When I was in school I’d always get yelled at because I would get caught staring off into space. My report cards would usually come with a side note saying my parents needed to deal with my daydreaming “problem.” That’s how teachers see it – a problem. But it’s not a problem; it’s a sign you’re creative.
I used to sit and think about being a superhero, about saving the world with unique powers and methods, about discovering I’m part of some sort of family lineage that entailed the responsibility of the world, and sometimes I’d just play out the scenario of me asking out the cute girl sitting next to me in class. I think I spent more time in my head than I did in the real world. Some people find that to be unhealthy, but as a writer I find it to be perfectly natural.

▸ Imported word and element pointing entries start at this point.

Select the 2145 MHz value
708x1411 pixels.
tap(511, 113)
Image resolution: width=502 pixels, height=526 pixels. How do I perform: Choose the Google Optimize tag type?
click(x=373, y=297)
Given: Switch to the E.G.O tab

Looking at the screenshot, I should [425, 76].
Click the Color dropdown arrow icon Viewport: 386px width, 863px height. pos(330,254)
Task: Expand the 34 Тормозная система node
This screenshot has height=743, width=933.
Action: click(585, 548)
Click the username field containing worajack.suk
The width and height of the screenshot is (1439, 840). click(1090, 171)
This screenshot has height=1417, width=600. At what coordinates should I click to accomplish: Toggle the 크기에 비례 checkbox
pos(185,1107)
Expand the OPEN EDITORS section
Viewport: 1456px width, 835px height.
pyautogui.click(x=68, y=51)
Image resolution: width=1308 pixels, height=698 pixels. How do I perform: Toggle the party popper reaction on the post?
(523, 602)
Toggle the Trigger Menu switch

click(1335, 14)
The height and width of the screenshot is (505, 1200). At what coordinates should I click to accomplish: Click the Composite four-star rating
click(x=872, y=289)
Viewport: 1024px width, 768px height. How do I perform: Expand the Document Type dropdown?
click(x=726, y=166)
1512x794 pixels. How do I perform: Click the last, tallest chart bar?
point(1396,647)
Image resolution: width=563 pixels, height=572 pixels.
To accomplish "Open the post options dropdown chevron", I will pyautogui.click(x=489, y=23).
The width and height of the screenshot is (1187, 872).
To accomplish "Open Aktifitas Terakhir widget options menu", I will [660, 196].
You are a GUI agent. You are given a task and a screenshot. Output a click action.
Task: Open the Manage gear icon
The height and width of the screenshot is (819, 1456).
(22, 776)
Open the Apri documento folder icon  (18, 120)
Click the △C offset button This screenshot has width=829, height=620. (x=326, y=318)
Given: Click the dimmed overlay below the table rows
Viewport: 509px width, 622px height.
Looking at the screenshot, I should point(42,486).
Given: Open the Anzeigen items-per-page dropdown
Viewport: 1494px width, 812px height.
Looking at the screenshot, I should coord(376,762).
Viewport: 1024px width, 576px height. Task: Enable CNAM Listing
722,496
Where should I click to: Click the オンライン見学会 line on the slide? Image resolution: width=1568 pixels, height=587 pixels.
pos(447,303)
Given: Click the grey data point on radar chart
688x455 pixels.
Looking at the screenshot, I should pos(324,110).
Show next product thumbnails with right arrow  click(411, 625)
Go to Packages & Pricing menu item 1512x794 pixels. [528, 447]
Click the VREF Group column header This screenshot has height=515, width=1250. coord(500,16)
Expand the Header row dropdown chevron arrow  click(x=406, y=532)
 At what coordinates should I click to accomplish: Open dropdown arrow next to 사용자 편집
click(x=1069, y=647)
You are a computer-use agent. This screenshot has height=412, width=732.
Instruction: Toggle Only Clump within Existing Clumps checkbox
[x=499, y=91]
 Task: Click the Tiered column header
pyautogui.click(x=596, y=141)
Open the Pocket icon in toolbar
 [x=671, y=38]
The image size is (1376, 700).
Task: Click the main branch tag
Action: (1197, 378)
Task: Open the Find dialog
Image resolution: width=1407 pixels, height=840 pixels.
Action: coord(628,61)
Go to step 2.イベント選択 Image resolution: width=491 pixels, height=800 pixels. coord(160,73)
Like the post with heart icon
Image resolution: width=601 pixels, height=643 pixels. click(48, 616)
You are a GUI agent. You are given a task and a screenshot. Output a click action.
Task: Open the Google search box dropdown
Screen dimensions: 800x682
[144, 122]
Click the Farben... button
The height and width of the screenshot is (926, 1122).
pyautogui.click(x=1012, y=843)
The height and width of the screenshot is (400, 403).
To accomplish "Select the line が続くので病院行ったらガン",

I tend to spend my days daydreaming and when people catch me I say, “I’m thinking of story ideas.” Which really is the truth. More often than not my daydreams become actual story plots. More than half of the scenes in Dehumanized started out as nothing more than a disorderly array of images in my head, with fragmented dialogue. When I sit down at the laptop I piece these fragments together into one long stringent, continuous story. Not to mention the slew of short stories I have saved on my computer, ready to be published when the time is right.
Daydreaming basically is brainstorming, but in your free time. The cool thing about being a writer is that you get to let these profound images in your head out into the world, let the words you secretly think be exposed, and put them both together into one big story. Daydreaming is just proof you’re creative, and the more creative you are the better writing you’ll produce. So when a teacher tells you that it’s bad to daydream, don’t listen. It’s healthy! The more you daydream the better stories you can write!
Don’t knock daydreaming. What you’re really doing is exercising your creativity.
Keep it strong!
-Michael Loring.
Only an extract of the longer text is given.